▶ _Instructions for the task_: Only the images are to be dropped; the records themselves must be repeated exactly.

Extracted entries section start

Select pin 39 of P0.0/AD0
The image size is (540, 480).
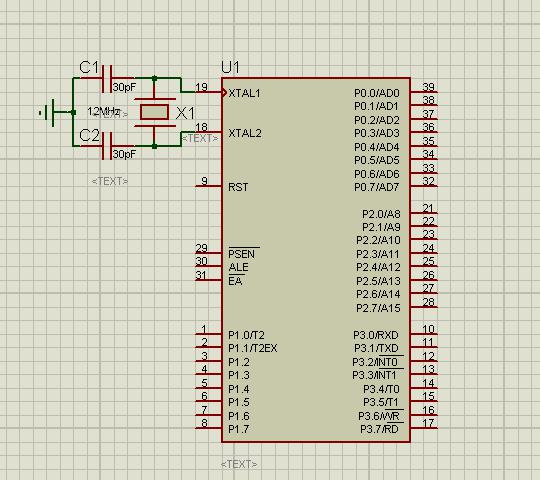point(424,92)
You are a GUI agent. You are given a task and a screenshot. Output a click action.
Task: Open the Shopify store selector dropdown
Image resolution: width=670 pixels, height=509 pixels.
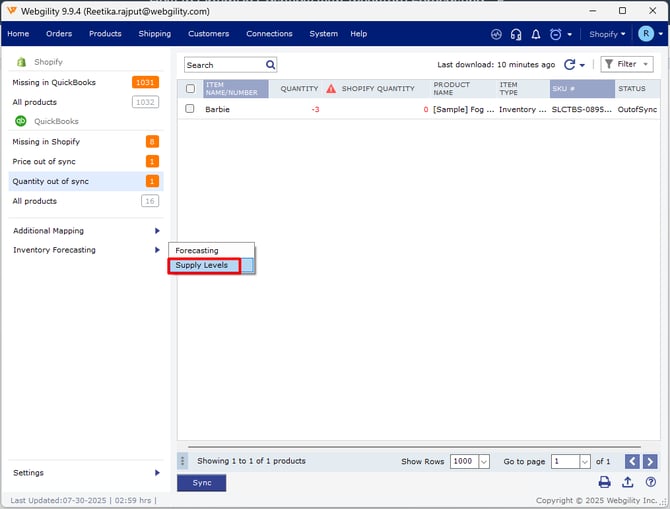pyautogui.click(x=607, y=34)
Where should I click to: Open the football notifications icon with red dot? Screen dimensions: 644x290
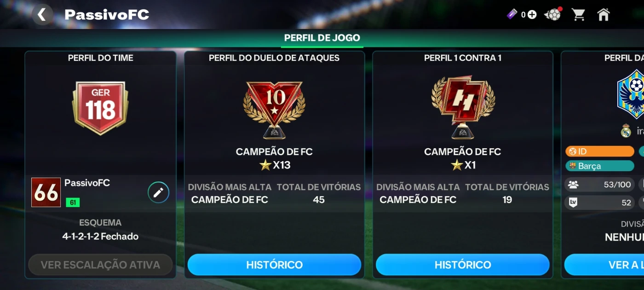(553, 14)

Extracted entries section end

▶ _Written response_:
Select pin 39 of P0.0/AD0
The image size is (540, 480).
point(424,92)
You are a GUI agent. You are given a task and a screenshot. Output a click action.
Task: Open the Shopify store selector dropdown
Image resolution: width=670 pixels, height=509 pixels.
pyautogui.click(x=607, y=34)
Where should I click to: Open the football notifications icon with red dot? Screen dimensions: 644x290
(553, 14)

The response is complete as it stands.